Because it’s built directly into the application, one other nice thing is the visualization also serves as a nice debugging tool: I added some code to deserialize graphs out of the URL state, which lets me walk through how the pairing works for basically any tournament:

I’m not going to talk too much about the rise of Anthropic’s flagship model for generating code as there is a ton of pre-existing writing about its capabilities. For me, if you can gain this level of coding capability, the main interesting question is around what do you do with the time that you have gained? I think that using “agentic LLMs” (something like Claude code) are a bit of a manic technology: they produce lines that often compile and work very quickly! So what to do about this? I see basically two paths: spend tokens to make things quickly (aka slop), or spend tokens on deep verification and learning.
A lot has been written about building novel systems without really having an understanding about how they work, and whether or not that’s actually a good thing. Perhaps you can build giant towers of abstraction, but that isn’t necessarily required from the tools. I think that instead going in this direction of using the capability for improving what existings or learning more deeply is much more interesting. Of course, in a personal project it’s much easier to take this time; I am more incentivized to build these sorts of tools for learning and understanding: the process of building out the visualization did help me more deeply understand the algorithm.

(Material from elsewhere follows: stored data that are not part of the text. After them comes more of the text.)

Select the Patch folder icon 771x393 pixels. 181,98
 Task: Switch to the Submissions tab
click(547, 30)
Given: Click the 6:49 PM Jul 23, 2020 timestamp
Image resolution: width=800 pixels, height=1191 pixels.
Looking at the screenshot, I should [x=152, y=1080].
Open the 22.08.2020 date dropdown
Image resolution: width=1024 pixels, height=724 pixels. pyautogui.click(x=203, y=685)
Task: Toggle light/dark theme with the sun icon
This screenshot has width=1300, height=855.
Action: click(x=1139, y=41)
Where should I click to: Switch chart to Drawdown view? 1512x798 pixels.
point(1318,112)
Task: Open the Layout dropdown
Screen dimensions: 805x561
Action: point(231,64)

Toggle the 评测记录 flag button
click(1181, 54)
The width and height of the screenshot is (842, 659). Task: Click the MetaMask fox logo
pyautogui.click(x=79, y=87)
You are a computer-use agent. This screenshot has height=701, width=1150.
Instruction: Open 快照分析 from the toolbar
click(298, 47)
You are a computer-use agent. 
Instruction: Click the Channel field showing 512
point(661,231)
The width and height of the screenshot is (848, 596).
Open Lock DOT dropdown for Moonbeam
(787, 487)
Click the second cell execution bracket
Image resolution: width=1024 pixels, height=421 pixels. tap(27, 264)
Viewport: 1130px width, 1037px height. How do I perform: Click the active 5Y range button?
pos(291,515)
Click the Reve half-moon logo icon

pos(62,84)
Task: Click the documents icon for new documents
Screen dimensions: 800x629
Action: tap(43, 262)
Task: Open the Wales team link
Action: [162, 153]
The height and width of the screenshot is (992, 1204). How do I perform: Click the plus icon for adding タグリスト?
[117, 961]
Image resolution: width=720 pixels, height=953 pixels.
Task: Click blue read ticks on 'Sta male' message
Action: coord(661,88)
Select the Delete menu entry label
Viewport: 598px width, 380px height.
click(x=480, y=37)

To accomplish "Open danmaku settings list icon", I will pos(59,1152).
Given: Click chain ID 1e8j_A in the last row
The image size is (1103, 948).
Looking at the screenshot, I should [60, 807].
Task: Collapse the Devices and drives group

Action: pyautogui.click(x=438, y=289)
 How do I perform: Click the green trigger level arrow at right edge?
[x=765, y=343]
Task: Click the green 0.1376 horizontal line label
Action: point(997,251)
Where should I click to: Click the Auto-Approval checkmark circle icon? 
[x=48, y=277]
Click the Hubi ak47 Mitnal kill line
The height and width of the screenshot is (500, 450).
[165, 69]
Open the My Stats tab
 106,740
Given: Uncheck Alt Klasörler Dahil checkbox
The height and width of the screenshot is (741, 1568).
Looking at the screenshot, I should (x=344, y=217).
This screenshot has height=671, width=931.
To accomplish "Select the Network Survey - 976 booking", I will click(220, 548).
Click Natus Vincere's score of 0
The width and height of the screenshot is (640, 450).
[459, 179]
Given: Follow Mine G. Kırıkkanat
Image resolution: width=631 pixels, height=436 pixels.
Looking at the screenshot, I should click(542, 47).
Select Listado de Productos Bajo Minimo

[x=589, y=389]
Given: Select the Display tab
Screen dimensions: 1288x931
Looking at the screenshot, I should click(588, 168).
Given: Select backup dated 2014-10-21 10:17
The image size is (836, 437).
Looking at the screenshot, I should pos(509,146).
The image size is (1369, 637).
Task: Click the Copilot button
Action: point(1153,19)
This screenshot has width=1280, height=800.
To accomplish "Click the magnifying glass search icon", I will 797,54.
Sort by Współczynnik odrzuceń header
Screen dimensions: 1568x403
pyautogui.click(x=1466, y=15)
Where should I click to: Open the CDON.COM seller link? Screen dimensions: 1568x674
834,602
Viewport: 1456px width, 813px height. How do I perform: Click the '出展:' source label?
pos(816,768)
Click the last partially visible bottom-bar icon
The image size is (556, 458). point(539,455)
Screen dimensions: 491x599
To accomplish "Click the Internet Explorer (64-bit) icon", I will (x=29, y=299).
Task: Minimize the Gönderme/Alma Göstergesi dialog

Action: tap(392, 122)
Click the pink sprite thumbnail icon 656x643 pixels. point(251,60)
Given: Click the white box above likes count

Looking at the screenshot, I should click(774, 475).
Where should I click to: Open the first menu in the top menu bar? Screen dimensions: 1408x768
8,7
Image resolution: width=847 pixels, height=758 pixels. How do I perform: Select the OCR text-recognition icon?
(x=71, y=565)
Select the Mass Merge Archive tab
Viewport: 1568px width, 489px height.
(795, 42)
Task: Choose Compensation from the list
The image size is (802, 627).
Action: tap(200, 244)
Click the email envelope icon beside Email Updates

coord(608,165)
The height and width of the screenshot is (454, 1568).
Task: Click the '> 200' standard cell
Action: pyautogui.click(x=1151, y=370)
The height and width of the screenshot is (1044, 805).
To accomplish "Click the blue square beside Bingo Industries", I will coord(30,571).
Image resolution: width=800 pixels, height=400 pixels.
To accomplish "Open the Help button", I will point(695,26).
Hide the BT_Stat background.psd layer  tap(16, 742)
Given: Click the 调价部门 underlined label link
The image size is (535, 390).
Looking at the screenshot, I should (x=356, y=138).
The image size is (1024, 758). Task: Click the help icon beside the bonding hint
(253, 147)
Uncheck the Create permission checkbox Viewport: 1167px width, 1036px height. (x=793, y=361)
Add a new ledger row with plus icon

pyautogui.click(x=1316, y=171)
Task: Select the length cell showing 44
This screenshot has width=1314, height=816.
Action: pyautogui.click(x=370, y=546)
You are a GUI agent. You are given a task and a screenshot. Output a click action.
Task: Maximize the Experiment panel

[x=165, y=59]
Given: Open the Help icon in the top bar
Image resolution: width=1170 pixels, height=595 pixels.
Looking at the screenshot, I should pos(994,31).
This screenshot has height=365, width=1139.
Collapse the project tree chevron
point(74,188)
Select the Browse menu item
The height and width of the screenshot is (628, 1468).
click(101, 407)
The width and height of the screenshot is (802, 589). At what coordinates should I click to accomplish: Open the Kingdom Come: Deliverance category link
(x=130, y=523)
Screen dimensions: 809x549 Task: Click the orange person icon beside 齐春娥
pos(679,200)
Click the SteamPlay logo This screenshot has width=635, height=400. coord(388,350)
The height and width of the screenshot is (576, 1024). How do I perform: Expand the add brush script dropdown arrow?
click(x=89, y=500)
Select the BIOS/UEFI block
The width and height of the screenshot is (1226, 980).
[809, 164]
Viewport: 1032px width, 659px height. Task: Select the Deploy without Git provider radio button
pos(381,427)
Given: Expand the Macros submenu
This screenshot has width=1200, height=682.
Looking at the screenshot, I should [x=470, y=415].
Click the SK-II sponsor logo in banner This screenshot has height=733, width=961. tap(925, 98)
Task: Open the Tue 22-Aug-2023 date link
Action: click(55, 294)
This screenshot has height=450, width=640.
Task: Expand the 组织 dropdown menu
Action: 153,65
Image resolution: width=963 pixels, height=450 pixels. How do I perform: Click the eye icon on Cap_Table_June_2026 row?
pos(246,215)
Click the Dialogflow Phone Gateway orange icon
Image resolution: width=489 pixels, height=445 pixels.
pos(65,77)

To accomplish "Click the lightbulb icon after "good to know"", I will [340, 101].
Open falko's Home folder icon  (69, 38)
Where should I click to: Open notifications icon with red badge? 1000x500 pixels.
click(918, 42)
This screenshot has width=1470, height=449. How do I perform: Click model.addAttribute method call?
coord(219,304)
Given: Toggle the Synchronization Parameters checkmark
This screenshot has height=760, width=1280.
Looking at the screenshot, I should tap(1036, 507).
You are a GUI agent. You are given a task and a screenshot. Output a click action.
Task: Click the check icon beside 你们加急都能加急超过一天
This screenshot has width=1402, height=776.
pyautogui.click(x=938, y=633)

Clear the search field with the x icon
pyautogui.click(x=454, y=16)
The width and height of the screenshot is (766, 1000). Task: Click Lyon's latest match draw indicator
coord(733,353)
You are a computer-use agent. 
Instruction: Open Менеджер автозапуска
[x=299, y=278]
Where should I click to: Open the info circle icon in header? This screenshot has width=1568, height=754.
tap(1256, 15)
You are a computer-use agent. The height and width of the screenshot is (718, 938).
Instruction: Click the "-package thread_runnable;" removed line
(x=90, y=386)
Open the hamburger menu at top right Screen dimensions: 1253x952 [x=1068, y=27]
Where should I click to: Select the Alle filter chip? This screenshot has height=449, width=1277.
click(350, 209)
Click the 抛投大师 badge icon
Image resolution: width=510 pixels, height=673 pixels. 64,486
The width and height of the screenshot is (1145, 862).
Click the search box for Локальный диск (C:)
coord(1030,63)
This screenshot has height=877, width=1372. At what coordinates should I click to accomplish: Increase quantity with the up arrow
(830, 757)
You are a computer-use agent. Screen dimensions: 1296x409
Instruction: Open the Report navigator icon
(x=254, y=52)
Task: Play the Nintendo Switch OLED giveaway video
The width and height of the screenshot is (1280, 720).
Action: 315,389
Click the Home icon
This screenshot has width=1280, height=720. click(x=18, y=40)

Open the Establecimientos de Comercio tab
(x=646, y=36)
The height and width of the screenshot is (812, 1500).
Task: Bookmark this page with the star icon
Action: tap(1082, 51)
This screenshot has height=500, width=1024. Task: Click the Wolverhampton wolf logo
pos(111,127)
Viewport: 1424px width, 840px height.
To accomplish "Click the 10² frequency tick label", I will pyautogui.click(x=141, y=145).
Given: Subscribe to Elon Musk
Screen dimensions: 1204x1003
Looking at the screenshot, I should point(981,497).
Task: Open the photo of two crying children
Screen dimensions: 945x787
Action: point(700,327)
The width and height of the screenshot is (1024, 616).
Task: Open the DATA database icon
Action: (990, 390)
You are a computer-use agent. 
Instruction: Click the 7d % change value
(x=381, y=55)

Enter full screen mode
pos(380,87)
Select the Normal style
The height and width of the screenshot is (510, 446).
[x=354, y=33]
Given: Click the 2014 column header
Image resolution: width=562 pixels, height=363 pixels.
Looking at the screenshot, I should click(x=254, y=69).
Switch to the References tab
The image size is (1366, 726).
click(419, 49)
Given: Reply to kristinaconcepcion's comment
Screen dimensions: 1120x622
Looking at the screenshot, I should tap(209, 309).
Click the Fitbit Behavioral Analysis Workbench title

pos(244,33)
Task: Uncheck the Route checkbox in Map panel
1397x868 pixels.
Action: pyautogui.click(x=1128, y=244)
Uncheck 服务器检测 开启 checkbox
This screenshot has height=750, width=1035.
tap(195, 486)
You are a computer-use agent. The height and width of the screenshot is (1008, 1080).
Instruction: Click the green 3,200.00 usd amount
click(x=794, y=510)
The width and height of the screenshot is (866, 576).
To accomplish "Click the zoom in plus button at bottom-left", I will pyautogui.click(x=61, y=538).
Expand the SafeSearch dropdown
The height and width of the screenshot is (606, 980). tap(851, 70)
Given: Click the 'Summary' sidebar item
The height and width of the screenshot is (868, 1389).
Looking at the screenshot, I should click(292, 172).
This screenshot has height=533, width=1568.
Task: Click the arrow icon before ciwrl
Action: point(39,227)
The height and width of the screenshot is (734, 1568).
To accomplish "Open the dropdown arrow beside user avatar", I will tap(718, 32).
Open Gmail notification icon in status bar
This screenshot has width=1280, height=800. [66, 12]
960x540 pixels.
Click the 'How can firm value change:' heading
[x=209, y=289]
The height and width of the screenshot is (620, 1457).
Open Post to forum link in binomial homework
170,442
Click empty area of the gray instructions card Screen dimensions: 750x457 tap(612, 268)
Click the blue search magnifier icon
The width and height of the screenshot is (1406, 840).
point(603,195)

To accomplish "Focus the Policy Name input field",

Working at the edge of my own understanding with LLMs is also quite strange; it’s easier to pilot Claude through familiar domains and problems. Looking at its output is helpful but because those problems have a familiar shape it’s more akin to working with a colleague. In this scenario, though, I knew that the output was correct (one of the original implementation details was building out a big validation suite that tested tens of thousands of graphs against the reference implementation) but didn’t really know why. The process of building this visual artifact helped me to understand why in a way that I don’t think would have been possible previously.